I know you were kidding, but no taxi can pull up and unload your husband. I was lucky that Arden Courts is located in a neighborhood with an overabundance of ALF's, so they always have openings, especially in this economic climate. My advice is to line up a first and second choice, in case you have something like my experience happen. I could have brought him home for a short period, but preferred not to because frankly, it was easier on me emotionally to do the transfer directly from the hospital.
Abby, I lived your nightmare last fall. DH had been in the hospital twice in October, the second time for Coumadin toxicity. Because he was so weak, they moved him next door to the rehab where he stayed Oct. 31-Nov. 18.He was there for "intensive physical therapy," as they were trying to get him back to the limited mobility he had pre-hospitalization. Essentially he was bedridden the whole time he was there. Around 5 p.m. Nov. 17 I got a call from one of the administrators who pretty much said, "Come get him, the insurance is not going to cover him anymore. There is nothing we can do."

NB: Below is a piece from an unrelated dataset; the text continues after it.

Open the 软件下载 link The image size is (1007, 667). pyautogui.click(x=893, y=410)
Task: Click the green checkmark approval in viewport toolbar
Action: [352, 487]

I asked that they keep him one more night, so I could make arrangements. They sent him home by a transport company the next day. He spent the next month bedridden ... but having PT three times a week. Prayers and PT worked -- and on Dec. 18 he began to get up again, transferring from bed to wheelchair, wheelchair to shower, etc. Since then he has had a few weak days [like last night - ugh] but had been pretty good generally.
During the time he was hospitalized and in rehab, I called a lot of facilities in the area to ask about respite care. They all said they could not handle him with all his many issues. :( It's not the dementia that was the problem, it was his lack of mobility. I guess he'd be a better candidate for a nursing home.
I saw this quote on FB today and thought it appropriate as sometimes well meaning people cause hurt- Rabbi Wolpe
I saw a parent take a child's hand as they crossed the street. There were no cars and the child could walk as easily across the street as on the sidewalk. The point wasn't direction but the warmth of presence. Don't rush to advise your troubled friend; just take her or his hand.
And, from a priest and author of books on spirituality:
"When we honestly ask ourselves which person in our lives means the most to us, we often find that it is those who, instead of giving advice, solutions, or cures, have chosen rather to share our pain and touch our wounds with a warm and tender hand.”
My niece sent me a book entitled The Cherokee Feast of Days. There was a saying in it that I loosely paraphrase. It was talking about reaching back to help another person travel the road on which you have walked before. I love that. I think that is what everyone on here does. Reach back to help all of the others who are coming behind.
Bluedaze* I frequently stand to eat meals. I haven't put a placemat on the table since Gord passed away. I am still eating whatever comes to mind. Maybe that is why I have my 3rd cold since Gord died.